Genetic Variation To Predict Initial Response To Warfarin Identified

[Rebecca]

Just found this good web site call Sciene Daily.

Found this at Sciene Daily: Genetic Variation To Predict Initial Response To Warfarin Identified

ScienceDaily (Mar. 8, 2008) — Scientists have identified which variations of a specific gene determine a patient's initial response to treatment with the blood-thinning (anticoagulant) drug warfarin.

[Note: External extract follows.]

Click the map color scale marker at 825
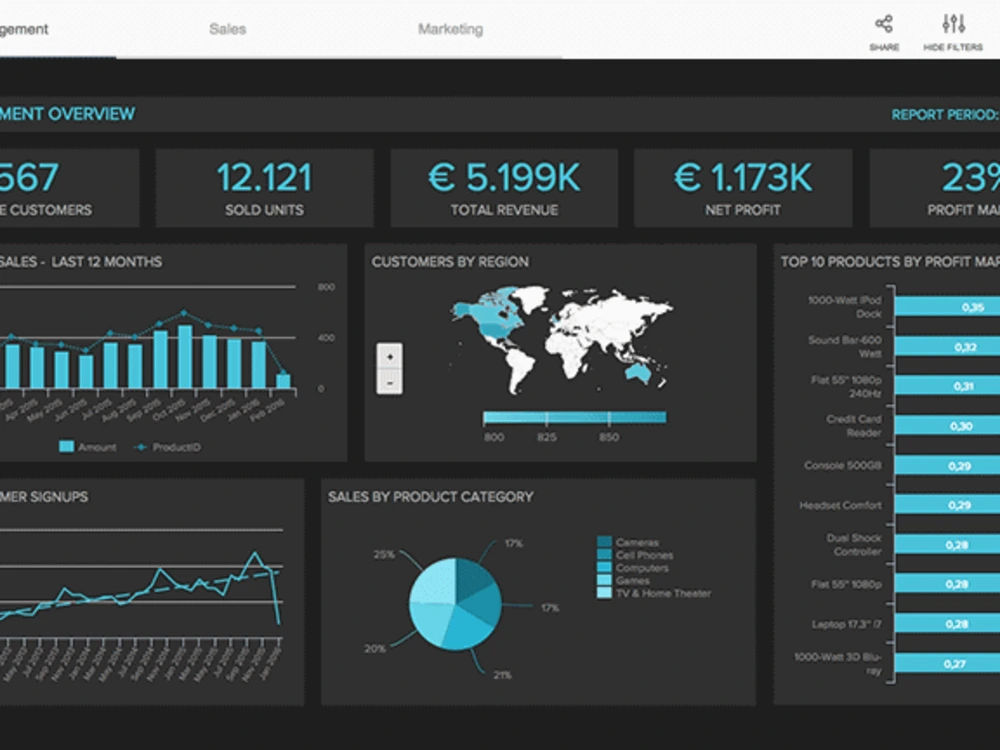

Researchers with the National Institutes of Health (NIH) Pharmacogenetics Research Network found that the gene VKORC1 plays a major role in determining a patient's initial sensitivity to warfarin treatment -- when dosage amounts are most critical to prevent clotting problems in patients. Researchers assessed CYP2C9 genotypes (CYP2C9 *1, *2, and *3) and VKORC1 haplotypes (designated A and nonA) in 297 patients starting warfarin therapy. They compared the participants' clinical characteristics and response to therapy, determined by international normalized ratio (INR) and bleeding events. Their findings confirm earlier research that the two genes, VKORC1 and CYP2C9, help predict how well a patient responds to warfarin. The new results take scientists' understanding a step further and indicate that although both genes significantly influence response to the drug after the first two weeks of therapy, only variations of VKORC1 predict response within the first week of therapy.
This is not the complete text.